We implement three techniques outlined in the paper `A comprehensive comparison of simple step counting techniques using wrist- and ankle-mounted accelerometer and gyroscope signals` by Matthew Rudy and Joseph Mahoney - [https://www.researchgate.net/publication/325451208_A_comprehensive_comparison_of_simple_step_counting_techniques_using_wrist-_and_ankle-mounted_accelerometer_and_gyroscope_signals](https://www.researchgate.net/publication/325451208_A_comprehensive_comparison_of_simple_step_counting_techniques_using_wrist-_and_ankle-mounted_accelerometer_and_gyroscope_signals).

* Peak-finding
* Fast Fourier Transform (FFT)
* Autocorrelation

Each of these methods allows us to count steps. The peak-finding method also identifies where the steps occur in the timeseries, so this in turn allows us to isolate steps and calculate such things as ground time and step duration.

## The IMU

The Arduino Nano inertial measurement unit gives us acceleration, measured in `g`s (`1g = 9.8m/s/s`), and rotation (angular velocity). In this notebook we demonstrate how to extract steps from either acceleration or rotation.

## The data

We expect a CSV file with columns for time, 3 axes of acceleration, and 3 axes of gyroscopic rotation.

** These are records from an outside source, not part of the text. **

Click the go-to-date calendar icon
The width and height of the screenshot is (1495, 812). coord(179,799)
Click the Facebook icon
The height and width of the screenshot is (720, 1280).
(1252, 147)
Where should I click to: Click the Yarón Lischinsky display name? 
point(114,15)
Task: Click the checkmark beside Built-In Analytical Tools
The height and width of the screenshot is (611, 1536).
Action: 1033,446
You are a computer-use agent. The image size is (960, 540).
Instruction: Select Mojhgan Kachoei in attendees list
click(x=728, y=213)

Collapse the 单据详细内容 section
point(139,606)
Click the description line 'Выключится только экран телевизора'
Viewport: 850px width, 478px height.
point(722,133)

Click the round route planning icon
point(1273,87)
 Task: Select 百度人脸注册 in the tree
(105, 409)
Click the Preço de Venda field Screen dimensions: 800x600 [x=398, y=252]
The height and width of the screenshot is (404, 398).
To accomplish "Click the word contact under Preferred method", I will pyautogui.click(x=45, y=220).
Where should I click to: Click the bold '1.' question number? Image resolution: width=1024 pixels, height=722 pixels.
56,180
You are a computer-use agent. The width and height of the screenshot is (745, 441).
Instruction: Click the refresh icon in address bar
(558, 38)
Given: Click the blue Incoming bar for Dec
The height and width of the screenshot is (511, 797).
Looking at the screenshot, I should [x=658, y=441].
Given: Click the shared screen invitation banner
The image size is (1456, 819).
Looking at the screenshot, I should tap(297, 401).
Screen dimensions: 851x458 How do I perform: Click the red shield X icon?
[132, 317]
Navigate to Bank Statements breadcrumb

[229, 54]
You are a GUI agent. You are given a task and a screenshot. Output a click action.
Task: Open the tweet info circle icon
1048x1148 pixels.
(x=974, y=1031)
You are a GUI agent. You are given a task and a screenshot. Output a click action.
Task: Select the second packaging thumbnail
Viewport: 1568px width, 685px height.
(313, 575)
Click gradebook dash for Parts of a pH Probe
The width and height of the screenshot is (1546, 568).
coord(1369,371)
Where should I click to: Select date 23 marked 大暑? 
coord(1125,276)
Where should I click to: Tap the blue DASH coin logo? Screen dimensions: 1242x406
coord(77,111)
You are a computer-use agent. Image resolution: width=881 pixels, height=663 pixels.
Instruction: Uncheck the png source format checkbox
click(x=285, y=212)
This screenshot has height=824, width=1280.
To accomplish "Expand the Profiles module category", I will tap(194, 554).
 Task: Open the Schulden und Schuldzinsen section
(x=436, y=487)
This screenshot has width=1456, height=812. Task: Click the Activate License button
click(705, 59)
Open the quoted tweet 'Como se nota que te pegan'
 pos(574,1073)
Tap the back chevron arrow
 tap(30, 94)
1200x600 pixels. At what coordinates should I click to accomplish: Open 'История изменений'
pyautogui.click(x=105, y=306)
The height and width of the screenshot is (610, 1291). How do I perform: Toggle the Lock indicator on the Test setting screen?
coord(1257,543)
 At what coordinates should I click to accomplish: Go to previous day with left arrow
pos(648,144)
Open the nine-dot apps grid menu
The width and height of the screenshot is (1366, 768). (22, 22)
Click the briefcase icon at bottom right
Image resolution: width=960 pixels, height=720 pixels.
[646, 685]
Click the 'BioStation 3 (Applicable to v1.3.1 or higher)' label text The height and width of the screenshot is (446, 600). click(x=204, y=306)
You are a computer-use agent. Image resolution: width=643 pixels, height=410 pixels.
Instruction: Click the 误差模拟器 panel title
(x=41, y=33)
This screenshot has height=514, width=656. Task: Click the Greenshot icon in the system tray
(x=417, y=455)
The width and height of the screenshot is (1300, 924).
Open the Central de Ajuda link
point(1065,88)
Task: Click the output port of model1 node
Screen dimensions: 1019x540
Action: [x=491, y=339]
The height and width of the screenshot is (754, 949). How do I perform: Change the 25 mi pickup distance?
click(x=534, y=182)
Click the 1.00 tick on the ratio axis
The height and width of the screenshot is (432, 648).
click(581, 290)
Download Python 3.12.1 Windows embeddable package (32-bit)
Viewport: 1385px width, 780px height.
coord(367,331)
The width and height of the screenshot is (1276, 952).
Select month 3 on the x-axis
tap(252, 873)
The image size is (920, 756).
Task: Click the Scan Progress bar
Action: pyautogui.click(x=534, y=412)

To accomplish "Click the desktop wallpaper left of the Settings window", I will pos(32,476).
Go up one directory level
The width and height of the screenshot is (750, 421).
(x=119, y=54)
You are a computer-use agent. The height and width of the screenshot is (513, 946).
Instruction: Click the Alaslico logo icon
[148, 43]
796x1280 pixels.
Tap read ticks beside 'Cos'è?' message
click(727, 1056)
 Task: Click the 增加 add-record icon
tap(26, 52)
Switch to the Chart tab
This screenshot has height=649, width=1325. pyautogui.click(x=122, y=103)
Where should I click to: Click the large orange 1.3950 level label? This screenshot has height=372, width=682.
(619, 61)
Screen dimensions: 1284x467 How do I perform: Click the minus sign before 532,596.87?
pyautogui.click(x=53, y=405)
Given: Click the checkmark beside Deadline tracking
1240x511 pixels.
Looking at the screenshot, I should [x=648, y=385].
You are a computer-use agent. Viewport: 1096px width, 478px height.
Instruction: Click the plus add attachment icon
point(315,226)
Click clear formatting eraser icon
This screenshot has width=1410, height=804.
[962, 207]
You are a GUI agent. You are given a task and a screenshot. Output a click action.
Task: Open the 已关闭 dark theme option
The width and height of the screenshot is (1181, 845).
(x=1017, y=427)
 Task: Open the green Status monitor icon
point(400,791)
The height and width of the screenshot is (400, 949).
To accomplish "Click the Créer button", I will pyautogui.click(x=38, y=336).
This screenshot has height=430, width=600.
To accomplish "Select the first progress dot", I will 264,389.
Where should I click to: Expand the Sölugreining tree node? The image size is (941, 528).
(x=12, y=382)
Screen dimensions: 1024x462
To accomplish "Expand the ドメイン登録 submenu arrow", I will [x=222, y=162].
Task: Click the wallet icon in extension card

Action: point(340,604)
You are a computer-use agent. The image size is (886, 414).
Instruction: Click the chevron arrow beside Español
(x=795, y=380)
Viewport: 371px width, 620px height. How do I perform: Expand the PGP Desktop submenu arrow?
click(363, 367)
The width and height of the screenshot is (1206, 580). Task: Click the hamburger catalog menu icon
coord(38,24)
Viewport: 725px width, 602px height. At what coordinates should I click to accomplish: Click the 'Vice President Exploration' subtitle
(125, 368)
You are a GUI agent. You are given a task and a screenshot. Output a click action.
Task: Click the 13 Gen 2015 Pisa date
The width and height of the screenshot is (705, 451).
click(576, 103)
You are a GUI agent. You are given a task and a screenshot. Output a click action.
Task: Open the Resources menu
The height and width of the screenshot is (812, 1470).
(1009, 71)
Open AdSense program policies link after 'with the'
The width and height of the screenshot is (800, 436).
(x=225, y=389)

TODO - give example schema here.

## Setup

In [None]:
import pandas as pd
import seaborn as sns
from scipy.integrate import cumtrapz
from scipy.signal import butter, filtfilt, periodogram, spectrogram, find_peaks
from sklearn.decomposition import PCA
import matplotlib.pyplot as plt
sns.set(rc={'figure.figsize':(11, 4)})
import numpy as np
import gpxpy
from xml.etree import ElementTree as ET
from datetime import timedelta
from tqdm.notebook import tqdm
tqdm()

## Data import

In [None]:
data_file_path = "../data/20200914 mellor sports field/mellor sports field circles (wmf).csv"
output_file_path = "../data/20200914 mellor sports field/mellor sports field circles (wmf).gpx"
df = pd.read_csv(data_file_path)
df.columns = ["time", "aX", "aY", "aZ", "gX", "gY", "gZ"]
df.time = df.time - df.time.min()
df

## Key parameters

TODO - describe what this is the sampling frequency of and when / why it should be modified.

In [None]:
fs = 1000 / 10 # Hz, sampling frequency
total_time = df.time.max() - df.time.min()

## Helper functions

In [None]:
def get_time_period(a, b):
    """
    a, b -- time in seconds
    """
    return df.loc[(df.time >= a * 1000) & (df.time < b * 1000)]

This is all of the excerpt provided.